### Alıntı metin

Birinci bölüm tüm bu karşıtlıklar ve bunalım hakimiyetinin sesleriyle geçerken ikinci bölümde her şey daha açıklayacı hale geliyor. Ortalıkta telef olan Justin’in yeğeni çelikkıran teyzesini bembeyaz gelinlikle görmüştü en son. Ancak şimdi karanlıktan gelen arabadan inen çelikkıran teyze, darmadağın ve ayaklarının üzerine basamıyor. Fiziksel bir çöküş, bembeyaz bir ten, gittikçe yaklaşan gezegen… Eniştenin gökyüzüne olan tutukulu bakışı, derinliksiz maneviyatı tüm aileyi orta yerinden biraz daha çatırdatıyor. Yaklaşan gezegeni izleyecek olmasının şımartılmış coşkusu ile hazırlıklar yapan enişte, kırkardeşini banyo yaptırmaya çalışan bunalımlar kraliçesi abla Claire, çelikkıran teyzesinin mağara yapmasını bekleyen yeğen ve tüm bunlar yetmezmiş gibi kollarını kaldıramayan Justin… Kardeşimi anımsıyorum filmdeki banyo sahnesinde; sırtından aşağı soğuk suyu dökerken hiçbir şey hissetmeden öylece banyodaki fayansları saymasını anımsıyorum. Gün ağarırken kalbi lime lime eden acıyla onu yollarda nasıl yürüttüğümü anımsıyorum. Justin’in kırık dökük bakışı gezegenden bağımsız bir vicdan halısı oldu önüme serildi ve ben o halıya basamazdım. Hayır, ortada vicdan hesaplaşması yaratacak bir durum yoktu. Yönetmen öyle bir hikaye bırakmıyordu sepetimize ancak ruhunun derinliklerinde duran sümsük karmaşada kaybolan insan derinleştikçe kokusu çıkan egemen duygusuna yeniliyordu sadece. Ölen enişte kokuşmuş bir beynin ta kendisiydi; belki yerde öylece yatan ve onun üzerini samanlarla itina ile örten eş kaçacak bir yol bulmuştu kendi adına hepimize.

######
### Verilen malzeme

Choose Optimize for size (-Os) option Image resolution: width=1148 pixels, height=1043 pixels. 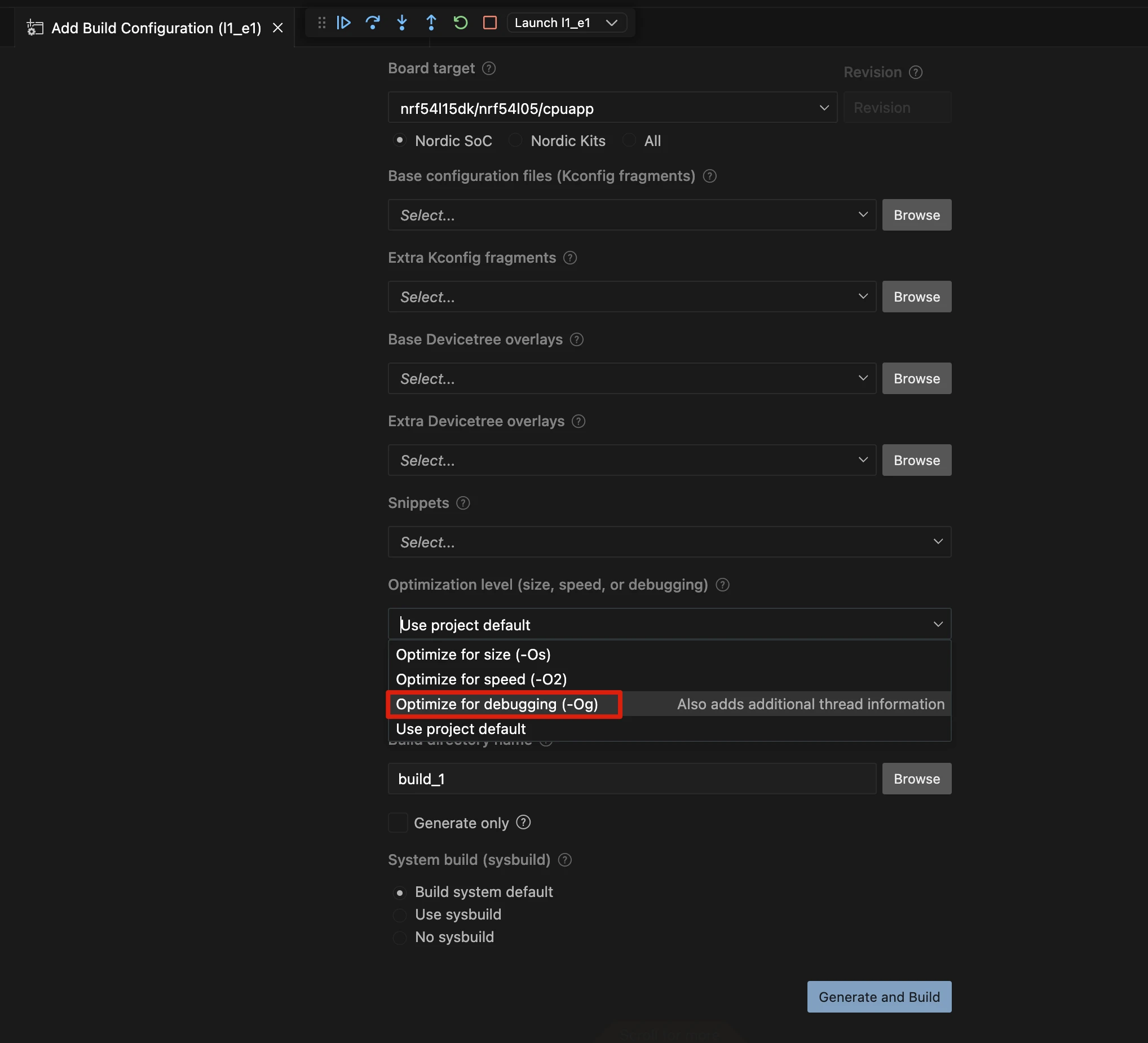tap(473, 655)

######
### Verilen malzeme

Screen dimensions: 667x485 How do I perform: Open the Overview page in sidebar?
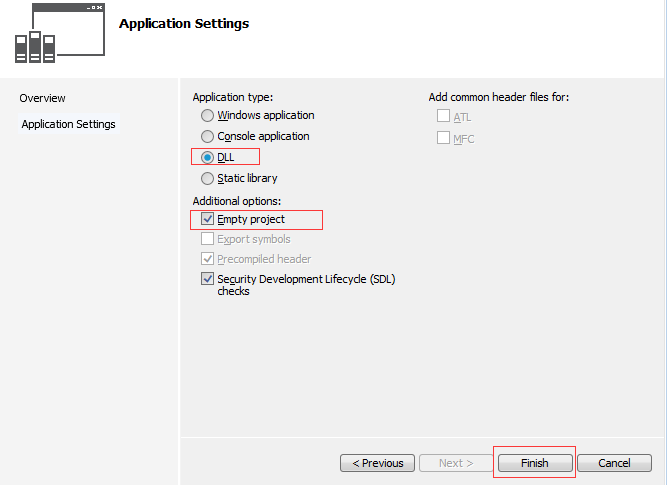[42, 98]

######

* **Belirtilen amaç 1**: Alıntı metne göre ortada vicdan hesaplaşması yaratacak bir durumun olmamasının nedenini açıklayın.
* **Belirtilen amaç 2**:
Alıntı metindeki bilgilere göre aşağıdaki soruları yanıtlayın.
(a) Yeğen, çelikkıran teyzesini en son ne giymiş hâlde görmüştü?
(b) Yeğen, çelikkıran teyzesinin ne yapmasını bekliyor?
(c) Eş, yerde yatan eniştenin üzerini neyle örtüyor?

* **Tam yanıt 1**: Yönetmen böyle bir hikâye sunmuyordu. Ruhunun derinliklerindeki karmaşada kaybolan insan, derinleştikçe kokusu çıkan egemen duygusuna yalnızca yeniliyordu.

* **Tam yanıt 2**:
(a) Bembeyaz bir gelinlik.
(b) Mağara yapmasını.
(c) Samanlarla.